In a world where online sharing has become incredibly popular, feeling essential to most, photography is widespread and performed frequently, even by those amateur to the art. This abundance of sharing, or oversharing, forces everyone to ask the question: What purpose do these photos serve? While every individual may have their own answer to this imposing question, Susan Sontag’s collection of essays On Photography provides a response; Photographs reveal significance.

As stated by Sontag in her essays, in the history of photography, family events and shared occasions hold an important role in the spread and rise of the art. Photography memorializes events and helps people hold onto the moments in their lives that can easily feel fleeting: “As photographs give people an imaginary possession of a past that is unreal, they also help people to take possession of space in which they are insecure”. The desire to capture and immortalize something comes from the fear that it will one day be lost, creating an impulse to capture the things that are important to us. Often, when we know that something is not easily accessible to us, or that it will not be in the future, we take photographs and substitute them for memories and connection.

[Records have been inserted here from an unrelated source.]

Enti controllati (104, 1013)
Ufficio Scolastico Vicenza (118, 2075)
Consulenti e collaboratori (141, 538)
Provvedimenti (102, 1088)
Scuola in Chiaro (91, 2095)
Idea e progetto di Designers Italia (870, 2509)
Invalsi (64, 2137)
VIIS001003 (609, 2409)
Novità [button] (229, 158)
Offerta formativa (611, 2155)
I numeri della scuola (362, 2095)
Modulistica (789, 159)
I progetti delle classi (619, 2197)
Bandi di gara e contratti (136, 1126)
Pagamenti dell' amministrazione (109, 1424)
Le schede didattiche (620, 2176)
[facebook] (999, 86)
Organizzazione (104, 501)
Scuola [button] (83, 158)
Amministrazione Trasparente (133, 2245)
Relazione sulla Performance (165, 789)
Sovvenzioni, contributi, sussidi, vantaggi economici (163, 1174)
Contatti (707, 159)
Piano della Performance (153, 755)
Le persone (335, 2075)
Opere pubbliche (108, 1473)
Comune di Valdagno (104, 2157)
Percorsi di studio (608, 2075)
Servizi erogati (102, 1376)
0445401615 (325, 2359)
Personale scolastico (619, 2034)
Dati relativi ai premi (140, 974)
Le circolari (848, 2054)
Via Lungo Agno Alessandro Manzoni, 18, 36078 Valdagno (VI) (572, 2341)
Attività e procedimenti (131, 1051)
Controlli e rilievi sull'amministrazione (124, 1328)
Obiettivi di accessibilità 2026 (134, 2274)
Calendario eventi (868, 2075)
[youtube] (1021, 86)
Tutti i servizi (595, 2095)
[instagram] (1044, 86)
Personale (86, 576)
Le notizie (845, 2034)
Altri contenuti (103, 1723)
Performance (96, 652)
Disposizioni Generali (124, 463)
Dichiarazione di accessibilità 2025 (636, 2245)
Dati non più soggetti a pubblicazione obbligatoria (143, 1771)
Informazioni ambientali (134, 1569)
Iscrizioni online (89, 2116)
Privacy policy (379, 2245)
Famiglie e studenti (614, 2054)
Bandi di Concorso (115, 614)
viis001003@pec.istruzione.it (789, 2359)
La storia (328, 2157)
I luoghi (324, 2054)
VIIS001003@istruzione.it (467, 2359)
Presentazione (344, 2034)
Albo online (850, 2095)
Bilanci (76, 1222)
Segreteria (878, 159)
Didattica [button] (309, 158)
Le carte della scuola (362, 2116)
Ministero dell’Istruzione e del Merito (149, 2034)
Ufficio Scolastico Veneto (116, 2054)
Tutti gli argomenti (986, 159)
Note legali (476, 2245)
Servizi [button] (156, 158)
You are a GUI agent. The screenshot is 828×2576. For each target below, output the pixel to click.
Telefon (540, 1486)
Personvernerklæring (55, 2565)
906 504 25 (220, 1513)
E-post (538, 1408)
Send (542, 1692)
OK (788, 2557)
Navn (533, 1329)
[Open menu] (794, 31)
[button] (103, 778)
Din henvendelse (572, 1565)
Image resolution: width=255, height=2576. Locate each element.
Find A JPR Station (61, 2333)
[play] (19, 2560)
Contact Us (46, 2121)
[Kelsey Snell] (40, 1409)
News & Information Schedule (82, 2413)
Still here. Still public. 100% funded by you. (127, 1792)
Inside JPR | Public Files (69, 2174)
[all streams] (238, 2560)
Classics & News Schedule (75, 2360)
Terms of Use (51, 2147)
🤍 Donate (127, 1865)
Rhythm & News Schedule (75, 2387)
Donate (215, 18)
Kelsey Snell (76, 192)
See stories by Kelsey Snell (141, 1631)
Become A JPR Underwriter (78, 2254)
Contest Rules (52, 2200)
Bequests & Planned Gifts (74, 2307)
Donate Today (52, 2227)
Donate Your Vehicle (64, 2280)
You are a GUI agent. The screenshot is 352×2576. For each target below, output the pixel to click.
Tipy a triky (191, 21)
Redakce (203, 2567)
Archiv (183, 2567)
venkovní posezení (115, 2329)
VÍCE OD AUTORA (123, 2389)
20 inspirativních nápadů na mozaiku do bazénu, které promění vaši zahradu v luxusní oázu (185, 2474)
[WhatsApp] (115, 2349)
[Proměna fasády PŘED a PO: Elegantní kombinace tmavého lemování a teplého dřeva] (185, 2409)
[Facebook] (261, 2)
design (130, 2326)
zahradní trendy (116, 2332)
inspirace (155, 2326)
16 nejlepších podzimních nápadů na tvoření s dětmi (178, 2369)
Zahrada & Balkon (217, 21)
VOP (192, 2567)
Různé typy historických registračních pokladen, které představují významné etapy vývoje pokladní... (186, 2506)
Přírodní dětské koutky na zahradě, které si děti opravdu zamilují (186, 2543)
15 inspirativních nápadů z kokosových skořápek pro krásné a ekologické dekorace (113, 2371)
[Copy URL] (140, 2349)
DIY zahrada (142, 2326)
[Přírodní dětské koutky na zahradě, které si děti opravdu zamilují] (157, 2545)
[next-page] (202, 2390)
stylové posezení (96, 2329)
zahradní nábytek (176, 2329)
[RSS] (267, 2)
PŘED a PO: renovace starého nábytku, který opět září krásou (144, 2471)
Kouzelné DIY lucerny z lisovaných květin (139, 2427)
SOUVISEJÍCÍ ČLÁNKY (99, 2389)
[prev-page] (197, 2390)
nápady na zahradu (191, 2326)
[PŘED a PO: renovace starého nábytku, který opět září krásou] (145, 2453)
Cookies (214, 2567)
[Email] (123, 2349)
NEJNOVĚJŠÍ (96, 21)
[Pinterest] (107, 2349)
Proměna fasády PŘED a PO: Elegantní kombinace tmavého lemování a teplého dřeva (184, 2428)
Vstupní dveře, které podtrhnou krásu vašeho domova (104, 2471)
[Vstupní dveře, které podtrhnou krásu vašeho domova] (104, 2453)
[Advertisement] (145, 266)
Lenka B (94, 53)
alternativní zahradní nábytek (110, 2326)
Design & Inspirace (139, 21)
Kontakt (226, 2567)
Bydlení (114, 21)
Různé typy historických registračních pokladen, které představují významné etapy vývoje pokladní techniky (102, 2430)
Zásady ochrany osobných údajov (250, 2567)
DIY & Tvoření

Also, taking photos provides comfort that you will not lose what you have in that moment, at least in one sense. Thus, those who have dealt with loss frequently feel an out-of-the-ordinary compulsion to photograph their experiences: “People robbed of their past seem to make the most fervent picture takers, at home and abroad”. This craving comes from a desire to hold onto things that hold some importance in that person’s life. Similarly, photography is often taken up by those with an intention to persuade others.  Sontag explains “Like sexual voyeurism, [photography] is a way of at least tacitly, often explicitly, encouraging whatever is going on to keep on happening”. In other words, when events are significant to a person, they may attempt to have these movements persist, and one way to encourage that is by sharing their message through an image that depicts its value.

Photography also serves to capture what is important to a generation, not just individuals. When times and ideals begin to shift, photographs shift with them. Whether through changes in style or subjects, photographs can reveal overtime the things that feel most significance to an age of people, especially when viewed together. For example, when revealing that the current age feels “nostalgic”, Sontag mentions that photographs do as well. Even when representing a larger movement as opposed to an individual, photographs capture what is most valuable to their creators.

Throughout time, photographs may have served tactical purposes, such as documentation, but photographers have never ceased to capture the things in life that are important to them, revealing, through their images, the most significant items and events they have experienced. Though each photographer may have a different motivation in capturing these meaningful moments, every image can be connected to the purpose of showing what is most important in life, as supported by Susan Sontag in her essay.

1 Comment

  1. janavedano05

    Nowadays, everyone is taking photos of the important events in our lives, because it’s so easily accessible with smartphones and digital cameras. Does that make everyone who takes photos a photographer? What is the definition of a photographer now that everyone has a camera to take photos with?